_Exercise_:
Word for word and without images, transcribe all of the records.

_Data records_:
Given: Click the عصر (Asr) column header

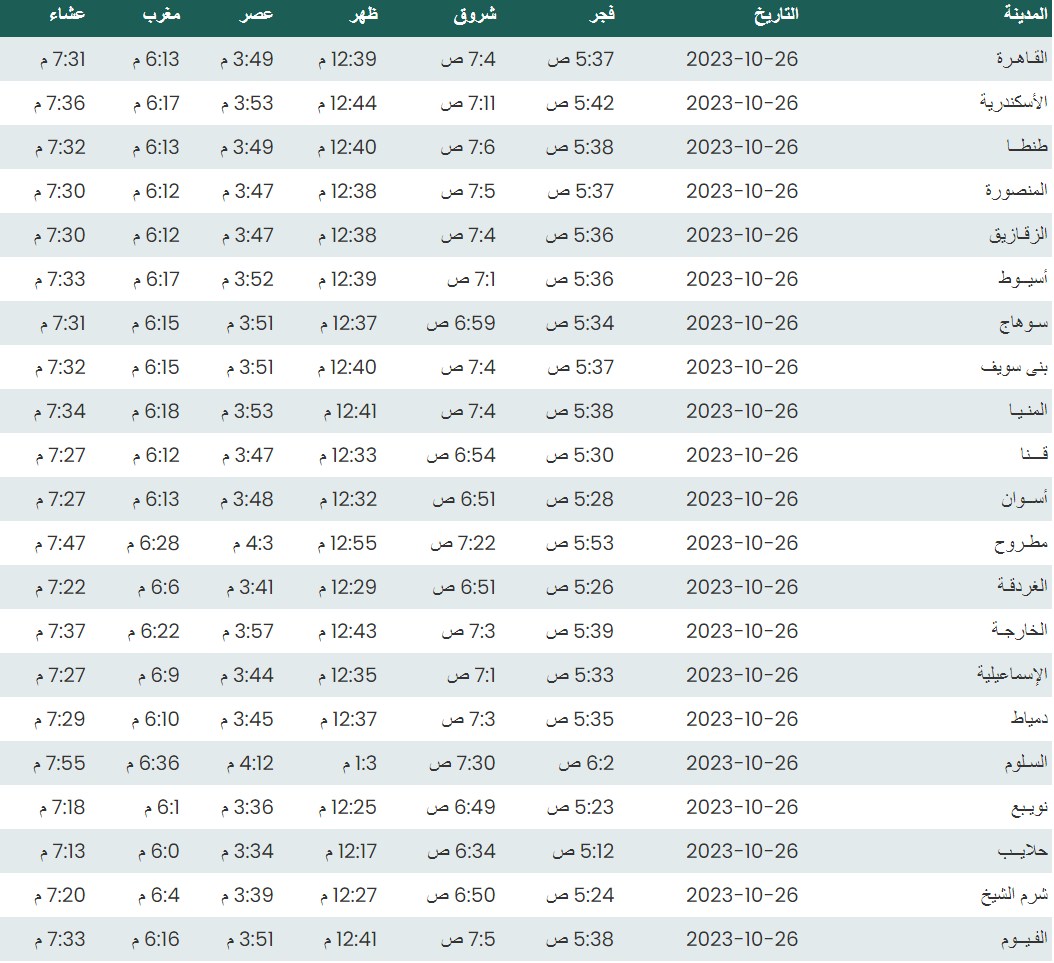Looking at the screenshot, I should point(254,14).
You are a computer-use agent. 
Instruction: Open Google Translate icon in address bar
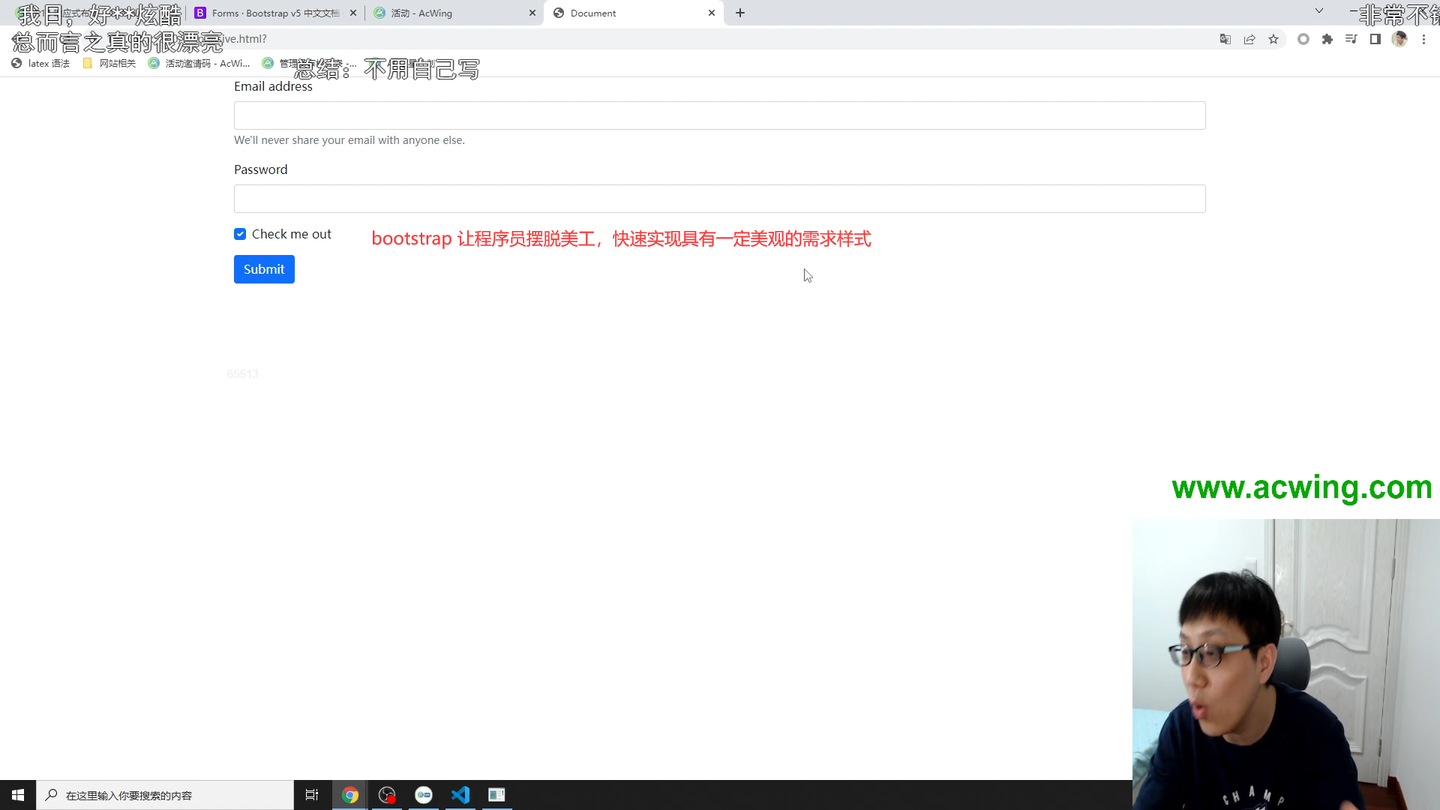[1225, 37]
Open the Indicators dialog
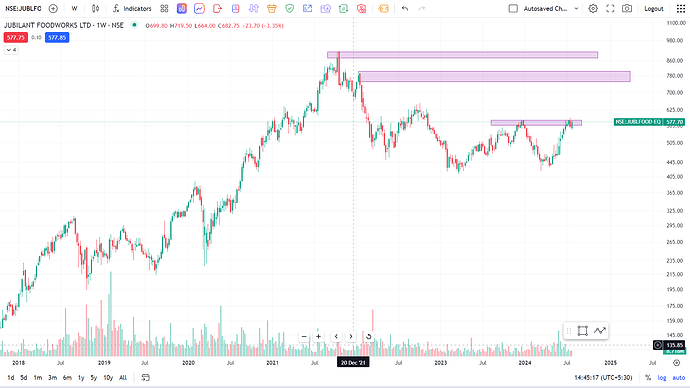The height and width of the screenshot is (388, 690). 132,8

_Exercise response_:
Given: Click the عصر (Asr) column header

Looking at the screenshot, I should point(254,14).
You are a computer-use agent. 
Instruction: Open Google Translate icon in address bar
[1225, 37]
Open the Indicators dialog
The height and width of the screenshot is (388, 690). 132,8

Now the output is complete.